DTCC – the United States CSD – is continuing its industry collaboration to shorten its US securities settlement cycle from today’s T+2 framework to T+1. This time, the Securities Industry and Financial Markets Association (SIFMA) and the Investment Company Institute (ICI) are on board with the work. (And consultancy SIONIC chips in a go-for-it from the sideline.)

This questions-and-answers article, published Tuesday, sees the heads of the three organizations line out the reasons they see behind their recently announced collaboration.

“Currently, U.S. equities and other products have a standard two-day settlement cycle (T+2), which was a key milestone achieved in September 2017 when the industry moved from T+3 to T+2. The industry is now planning to shorten the settlement cycle even further to one business day after execution (T+1),” they state.


The news is in the collaboration. DTCC’s positive standpoint was detailed in a report earlier this year.

Ideas of same-day settlement, “T+0”, were more vividly discussed last year but were put on the backburner after the winter’s GameStop drama. Notably, near-immediate settlement would disable possibilities to net payments for trades that go in opposite directions over the day – thus triggering more payment transactions and tying up money in these.

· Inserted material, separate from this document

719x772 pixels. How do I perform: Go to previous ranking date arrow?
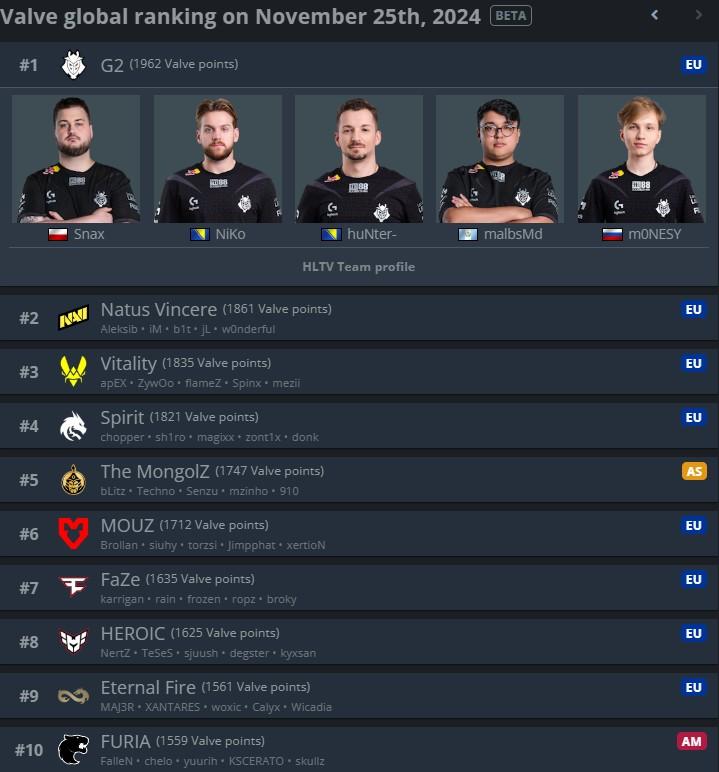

As news site Asset Servicing Times has picked up, financial industry consultancy SIONIC is weighing in behind the arguments for a shortened settlement cycle, discussing details in a whitepaper. “In its new whitepaper, SIONIC highlights that legacy mainframe-based infrastructures, green screens, manual workarounds and duplicative processing are still very much alive in the back offices of some of the largest global banks and in many small regional fully disclosed brokerage firms. SIONIC says that for far too long, the operational infrastructures at these firms have been underfunded and underappreciated,” the news site summarises.